How to scrape content from a complex div class using Beautiful Soup
Question:
I’m making some exercises to practice web scraping using Python and I would like to get the values of the first row ("Total Revenue") of the table of this Yahoo page (Bank of America at NYSE).
Looking at the page source, my idea is to find the first occurrence of <div class="" data-test="fin-row">
and get the values but I’m not sure how to navigate inside the first div.

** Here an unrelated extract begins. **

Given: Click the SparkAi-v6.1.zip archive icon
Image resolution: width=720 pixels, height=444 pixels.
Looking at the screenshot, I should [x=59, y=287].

Below I present the HTML code where the first row is presented:
<div class="" data-test="fin-row">
<div class="D(tbr) fi-row Bgc($hoverBgColor):h">
<div class="D(tbc) Ta(start) Pend(15px)--mv2 Pend(10px) Bxz(bb) Py(8px) Bdends(s) Bdbs(s) Bdstarts(s) Bdstartw(1px) Bdbw(1px) Bdendw(1px) Bdc($seperatorColor) Pos(st) Start(0) Bgc($lv2BgColor) fi-row:h_Bgc($hoverBgColor) Pstart(15px)--mv2 Pstart(10px)">
<div class="D(ib) Va(m) Ell Mt(-3px) W(215px)--mv2 W(200px) undefined" title="Total Revenue">
<button aria-label="Total Revenue" class="P(0) M(0) Va(m) Bd(0) Fz(s) Mend(2px) tgglBtn">
<svg class="H(16px) Fill($primaryColor) Stk($primaryColor) tgglBtn:h_Fill($linkColor) tgglBtn:h_Stk($linkColor) Cur(p)" width="16" style="stroke-width:0;vertical-align:bottom" height="16" viewBox="0 0 48 48" data-icon="caret-right">
<path d="M33.447 24.102L20.72 11.375c-.78-.78-2.048-.78-2.828 0-.78.78-.78 2.047 0 2.828l9.9 9.9-9.9 9.9c-.78.78-.78 2.047 0 2.827.78.78 2.047.78 2.828 0l12.727-12.728z"></path>
</svg>
</button>
<span class="Va(m)">Total Revenue</span>
</div>
<div class="W(3px) Pos(a) Start(100%) T(0) H(100%) Bg($pfColumnFakeShadowGradient) Pe(n) Pend(5px)"></div>
</div>
<div class="Ta(c) Py(6px) Bxz(bb) BdB Bdc($seperatorColor) Miw(120px) Miw(100px)--pnclg Bgc($lv1BgColor) fi-row:h_Bgc($hoverBgColor) D(tbc)" data-test="fin-col"><span>90,742,000</span></div>
<div class="Ta(c) Py(6px) Bxz(bb) BdB Bdc($seperatorColor) Miw(120px) Miw(100px)--pnclg D(tbc)" data-test="fin-col"><span>89,113,000</span></div>
<div class="Ta(c) Py(6px) Bxz(bb) BdB Bdc($seperatorColor) Miw(120px) Miw(100px)--pnclg Bgc($lv1BgColor) fi-row:h_Bgc($hoverBgColor) D(tbc)" data-test="fin-col"><span>85,528,000</span></div>
<div class="Ta(c) Py(6px) Bxz(bb) BdB Bdc($seperatorColor) Miw(120px) Miw(100px)--pnclg D(tbc)" data-test="fin-col"><span>91,244,000</span></div>
<div class="Ta(c) Py(6px) Bxz(bb) BdB Bdc($seperatorColor) Miw(120px) Miw(100px)--pnclg Bgc($lv1BgColor) fi-row:h_Bgc($hoverBgColor) D(tbc)" data-test="fin-col"><span>91,247,000</span></div>
</div>
<div></div>
In my code I’m using Selenium to process the page. Not sure if its the best way but with other libraries like urlopen I wasn’t able to see the HTML content. I’m able to open the page, click the accept button, but after that I’m not sure how to navigate inside the first div. I’m actually getting an error like: "AttributeError: ‘NoneType’ object has no attribute ‘get_text’"
import requests
from urllib.request import urlopen, Request
from bs4 import BeautifulSoup
from selenium import webdriver
from selenium.webdriver.common.by import By
driver = webdriver.Firefox()
url = "https://finance.yahoo.com/quote/BAC/financials?p=BAC"
driver.get(url)
html = driver.page_source
soup = BeautifulSoup(html, "html.parser")
# Click accept button
aceitar = driver.find_element(By.NAME, "agree")
aceitar.click()
# Find the div of the Revenue row <div class="" data-test="fin-row">
primeiraLinha = soup.find("div", {"class":""})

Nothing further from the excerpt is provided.